§ **Task item**
Return the records that follow unaltered. Omit every picture.
Data to process Block Start
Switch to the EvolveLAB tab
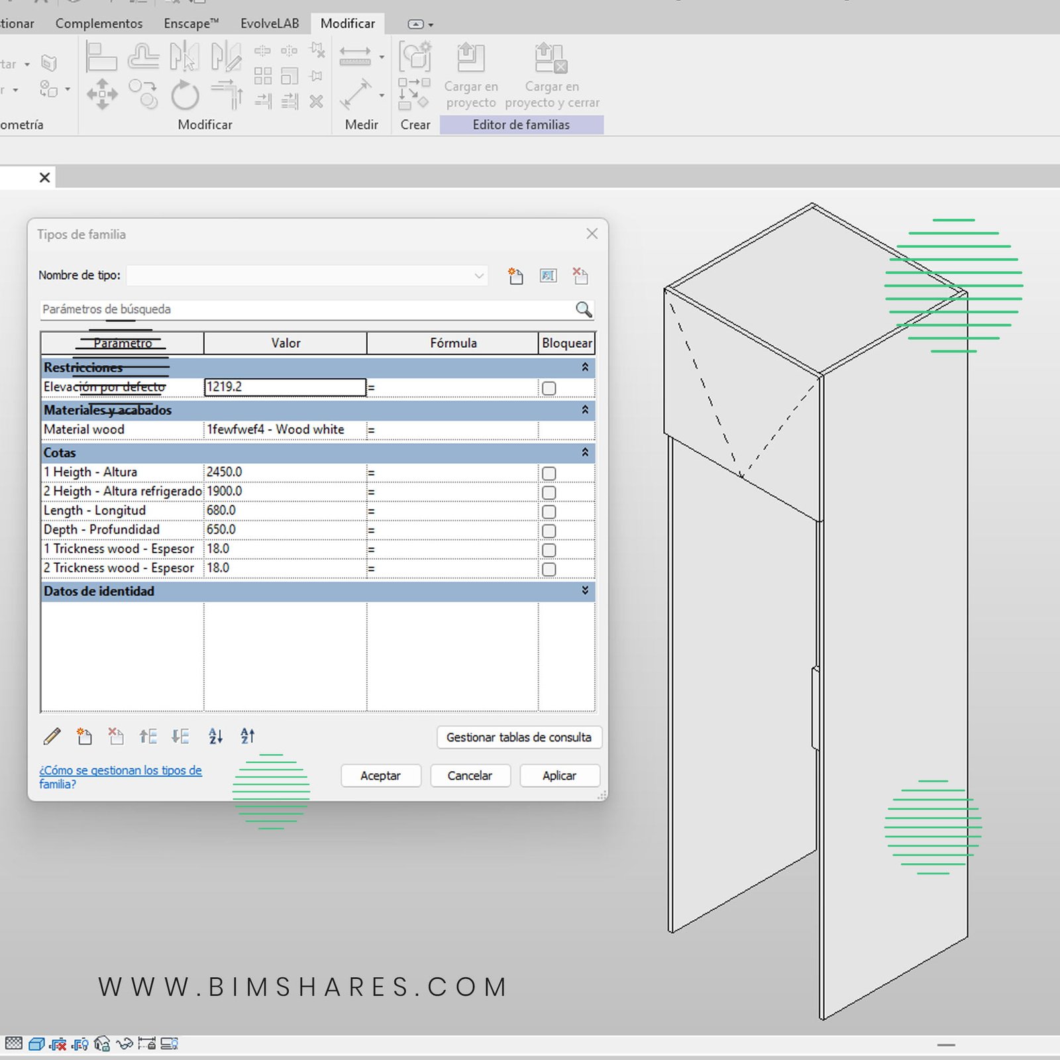This screenshot has width=1060, height=1060. (270, 24)
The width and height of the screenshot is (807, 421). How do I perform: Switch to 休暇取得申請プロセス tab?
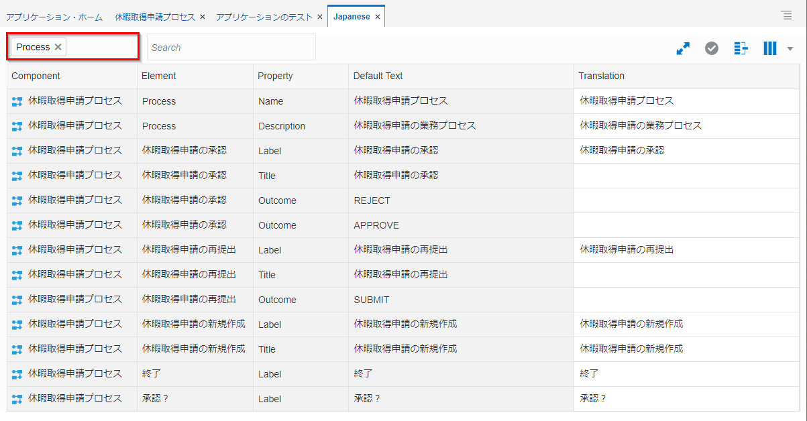(155, 17)
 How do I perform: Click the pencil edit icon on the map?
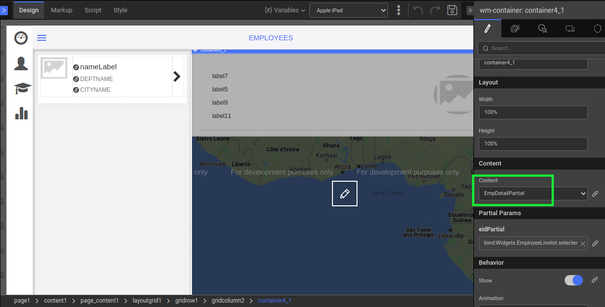pyautogui.click(x=345, y=194)
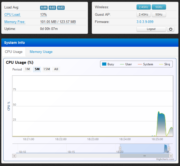Screen dimensions: 180x166
Task: Select the CPU Usage tab
Action: coord(14,52)
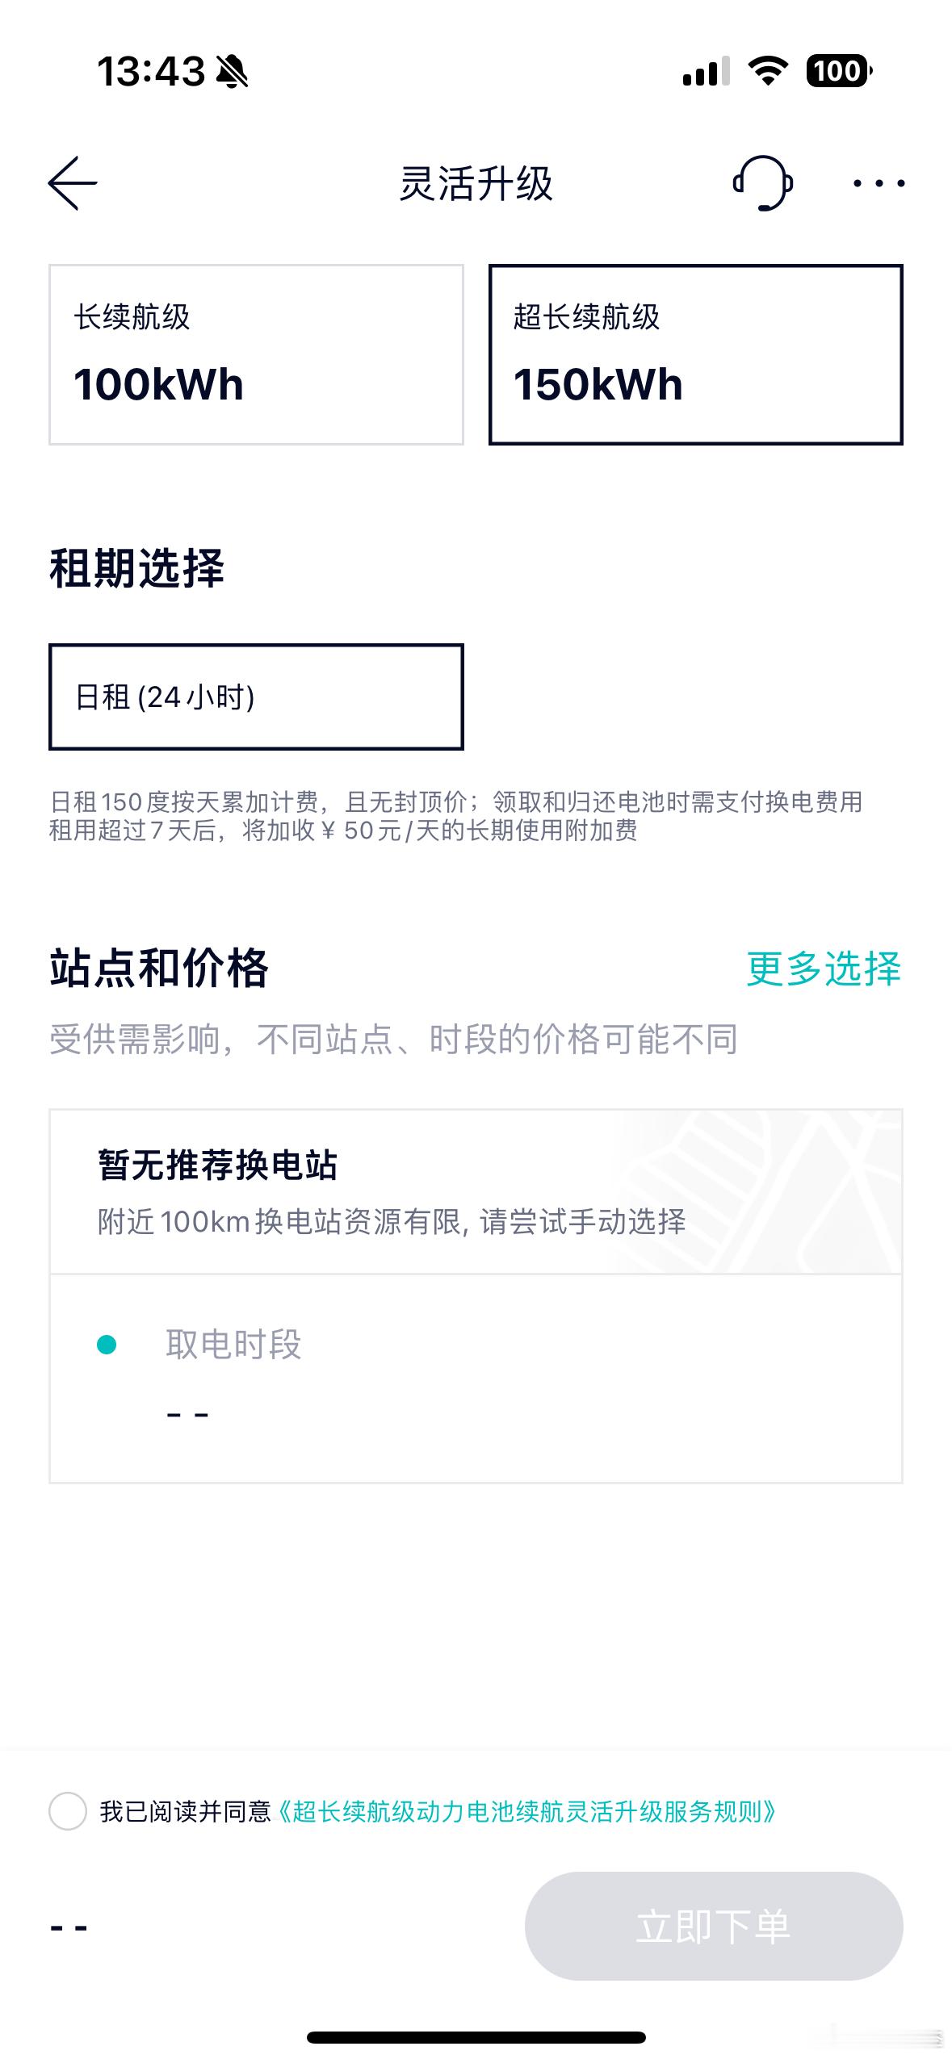Screen dimensions: 952x2063
Task: Open the 超长续航级动力电池续航灵活升级服务规则 link
Action: [526, 1811]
Data to process Block End
§ **Output for this exercise**
Switch to the EvolveLAB tab
This screenshot has width=1060, height=1060. (270, 24)
The width and height of the screenshot is (807, 421). How do I perform: Switch to 休暇取得申請プロセス tab?
(155, 17)
 How do I perform: Click the pencil edit icon on the map?
pyautogui.click(x=345, y=194)
Screen dimensions: 180x166
Task: Select the CPU Usage tab
Action: coord(14,52)
Screen dimensions: 952x2063
Task: Open the 超长续航级动力电池续航灵活升级服务规则 link
Action: [526, 1811]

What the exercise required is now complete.